Court of Appeals of Arizona, First Division

March 7, 2017

STATE OF ARIZONA, Appellee,
v.
ADAM REIHER, Appellant.

         Appeal from the Superior Court in Maricopa County No. LC2015-000249-001 The Honorable Crane McClennen, Judge (Retired)

         DISMISSED

         COUNSEL

          Phoenix City Prosecutor's Office, Phoenix By Gary L. Shupe Counsel for Appellee

          Cameron A. Morgan, Scottsdale Counsel for Appellant

          Presiding Judge Samuel A. Thumma delivered the opinion of the Court, in which Chief Judge Michael J. Brown and Judge Patricia A. Orozco joined. [1]

          OPINION

          THUMMA, Judge

         ¶1 Adam Mark Reiher was convicted of various driving while under the influence (DUI) offenses in Phoenix Municipal Court. Reiher unsuccessfully appealed those convictions in the Superior Court. Now, he argues this court should apply State v. Valenzuela, 239 Ariz. 299 (2016), and Brown v. McClennen, 239 Ariz. 521 (2016), retroactively and vacate his convictions. Because this court lacks appellate jurisdiction over Reiher's challenge, the appeal is dismissed.

Source data -
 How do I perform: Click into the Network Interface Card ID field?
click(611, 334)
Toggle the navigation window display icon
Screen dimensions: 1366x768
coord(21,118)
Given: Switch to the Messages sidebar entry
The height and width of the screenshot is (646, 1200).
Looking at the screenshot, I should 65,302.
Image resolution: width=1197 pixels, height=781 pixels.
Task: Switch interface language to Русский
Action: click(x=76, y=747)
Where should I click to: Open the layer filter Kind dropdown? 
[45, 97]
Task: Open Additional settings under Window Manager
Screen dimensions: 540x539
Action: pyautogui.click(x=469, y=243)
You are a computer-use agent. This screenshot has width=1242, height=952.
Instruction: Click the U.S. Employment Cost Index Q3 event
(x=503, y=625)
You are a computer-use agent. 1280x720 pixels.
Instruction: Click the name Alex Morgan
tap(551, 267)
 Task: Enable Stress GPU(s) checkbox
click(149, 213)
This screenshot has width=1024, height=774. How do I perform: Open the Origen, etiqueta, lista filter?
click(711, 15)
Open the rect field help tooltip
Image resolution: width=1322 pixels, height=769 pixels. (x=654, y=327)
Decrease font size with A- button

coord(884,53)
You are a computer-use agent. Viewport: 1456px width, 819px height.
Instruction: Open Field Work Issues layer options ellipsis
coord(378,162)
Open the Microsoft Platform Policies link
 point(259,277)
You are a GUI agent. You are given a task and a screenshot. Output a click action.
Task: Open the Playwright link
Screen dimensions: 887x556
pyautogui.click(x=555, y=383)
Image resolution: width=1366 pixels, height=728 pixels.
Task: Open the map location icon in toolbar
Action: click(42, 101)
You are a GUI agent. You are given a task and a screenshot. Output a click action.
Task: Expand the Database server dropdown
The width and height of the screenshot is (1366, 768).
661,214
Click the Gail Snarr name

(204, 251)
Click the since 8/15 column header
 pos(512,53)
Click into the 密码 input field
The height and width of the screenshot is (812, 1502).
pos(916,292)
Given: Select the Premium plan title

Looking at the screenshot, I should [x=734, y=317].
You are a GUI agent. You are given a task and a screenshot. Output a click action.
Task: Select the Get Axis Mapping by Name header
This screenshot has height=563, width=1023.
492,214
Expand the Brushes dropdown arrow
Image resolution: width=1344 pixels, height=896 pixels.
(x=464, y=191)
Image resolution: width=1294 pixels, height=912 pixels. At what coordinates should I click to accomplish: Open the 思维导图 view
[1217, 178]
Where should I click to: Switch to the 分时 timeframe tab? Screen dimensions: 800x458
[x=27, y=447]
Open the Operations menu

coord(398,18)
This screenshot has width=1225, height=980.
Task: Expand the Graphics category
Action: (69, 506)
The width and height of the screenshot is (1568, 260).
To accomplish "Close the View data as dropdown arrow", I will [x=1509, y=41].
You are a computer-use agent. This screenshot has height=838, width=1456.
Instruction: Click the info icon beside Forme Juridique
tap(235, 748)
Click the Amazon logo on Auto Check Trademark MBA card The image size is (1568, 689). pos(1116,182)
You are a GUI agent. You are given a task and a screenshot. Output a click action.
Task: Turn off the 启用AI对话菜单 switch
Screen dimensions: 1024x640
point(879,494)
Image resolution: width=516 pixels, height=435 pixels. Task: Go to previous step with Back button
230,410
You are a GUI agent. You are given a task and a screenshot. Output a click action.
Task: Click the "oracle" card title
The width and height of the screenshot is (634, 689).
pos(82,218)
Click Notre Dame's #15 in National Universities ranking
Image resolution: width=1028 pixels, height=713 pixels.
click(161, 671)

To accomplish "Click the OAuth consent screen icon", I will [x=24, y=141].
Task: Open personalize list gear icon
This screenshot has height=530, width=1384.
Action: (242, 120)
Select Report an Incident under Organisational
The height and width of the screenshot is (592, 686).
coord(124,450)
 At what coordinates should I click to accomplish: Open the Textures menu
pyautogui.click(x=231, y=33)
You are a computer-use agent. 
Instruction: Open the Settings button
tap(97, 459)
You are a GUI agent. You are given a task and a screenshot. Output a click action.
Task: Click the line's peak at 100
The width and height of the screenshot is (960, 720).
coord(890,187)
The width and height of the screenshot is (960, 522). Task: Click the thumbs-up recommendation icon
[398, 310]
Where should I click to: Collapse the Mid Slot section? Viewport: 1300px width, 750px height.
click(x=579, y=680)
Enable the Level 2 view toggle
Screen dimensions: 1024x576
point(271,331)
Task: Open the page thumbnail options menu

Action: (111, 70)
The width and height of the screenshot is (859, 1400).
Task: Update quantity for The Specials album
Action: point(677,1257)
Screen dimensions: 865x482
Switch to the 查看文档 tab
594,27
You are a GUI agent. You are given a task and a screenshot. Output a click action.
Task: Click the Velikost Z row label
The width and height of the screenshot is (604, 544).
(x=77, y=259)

Exercise tasks -
A: In the entries, retype every line from the one containing "Task: Enable Stress GPU(s) checkbox" up to and including the one containing "coord(884,53)".
B: Extend the court opinion on the dismissed appeal, picking up after its final sentence.
These entries are unrelated to the court opinion.

Final results -
A:
 Task: Enable Stress GPU(s) checkbox
click(149, 213)
This screenshot has width=1024, height=774. How do I perform: Open the Origen, etiqueta, lista filter?
click(711, 15)
Open the rect field help tooltip
Image resolution: width=1322 pixels, height=769 pixels. (x=654, y=327)
Decrease font size with A- button

coord(884,53)

B:
         FACTS AND PROCEDURAL HISTORY

         ¶2 In November 2013, police arrested Reiher and charged him with DUI pursuant to Arizona Revised Statutes (A.R.S.) section 28-1381(A)(1), (2) (2017).[2] After advising Reiher of his rights pursuant to Miranda v. Arizona, 384 U.S. 436 (1966), a police officer read him the implied consent affidavit (admin per se) form. After being asked to do so, Reiher agreed to a blood test, signed a consent form and blood was drawn and analyzed, resulting in additional DUI charges being filed against him.

         ¶3 Pretrial, Reiher unsuccessfully moved to suppress the blood test results, arguing that the blood draw was not voluntary and that the implied consent law was unconstitutional. After Reiher submitted the matter to the court, the court found him guilty of various DUI offenses, including two extreme DUI offenses, and imposed consequences.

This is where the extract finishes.